In the present application, the TOCSY experiment plays a very central role. It is used not only to assign side chains but also to help place components in the protein sequence (including the amide group of the following residue!) and to discriminate between i and i − 1 Cαs or Cβs. Additional spectra mentioned above as a scalability option may for example include an additional TOCSY experiment with a different mixing time. Time saving factors when recording the TOCSY, and in general for 4D experiments, are in our case well over one thousand with respect to conventional spectra with the same resolution and phase cycle (Table S1). As Fig. 3 illustrates, S/N is good in our case, but other proteins may require a larger number of recorded scans, reducing the speed-up factor. Another option could be 5D TOCSY-type experiments, where CO would be added, to make this experiment even more versatile, in particular in view of partly or fully disorder proteins.

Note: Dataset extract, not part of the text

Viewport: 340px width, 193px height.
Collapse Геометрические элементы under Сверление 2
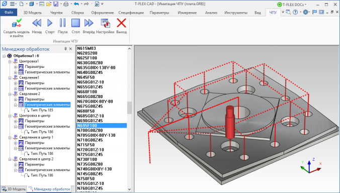tap(16, 105)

Future work will focus on a further generalization of the approach, by compiling sets of both high-dimensional projection experiments and programs that allow recording and analysis of NMR data for any kind of protein characterization. For example, experiments will include in addition to the “proof of concept” presented here also NOESY-type spectra, and the programs will allow peak picking of shapes from all kinds of spectra providing, if required, also signal intensities.

Conclusions

The main goal here was to introduce a flexible and scalable approach, and to demonstrate in an example, namely the assignment of both backbone and side chain resonances, its applicability. As Table 3 shows, the combination “OB” definitely includes sufficient information to achieve this goal at least for ubiquitin. In fact, the subset in combination “B” is already able to do so, although somewhat less complete intermediate results indicate that the information content is less redundant. Notably, the practically complete result of combination “B” could be achieved with experimental data requiring only about 10 h of measurement (Tables S1 and S2; thus the word overnight in the title of this presentation, which is obviously only true for simple cases like ours). The third combination “O” did not yield as complete results as the other two. On the one hand, this demonstrates that indeed the information content in this combination is lower, as becomes obvious thanks to the use of rather non-sophisticated algorithms. This strongly indicates the (expected) higher value of β-group assignments over CO assignments. However, we cannot exclude that more sophisticated algorithms, for example involving a peak picker that also looks at line widths and symmetry (as many published algorithms do), would not also provide a complete result for the combination “O”. Finally, it should be pointed out that, for the assignment project discussed here, the number of possible errors, or the number of entries in the lines labelled “different” in Table 3, are always very small, even for the “O” combination. The latter combination may be considered not sufficient for a full assignment (too high numbers on the lines labelled “missed”), but this does not lead to a significant number of errors.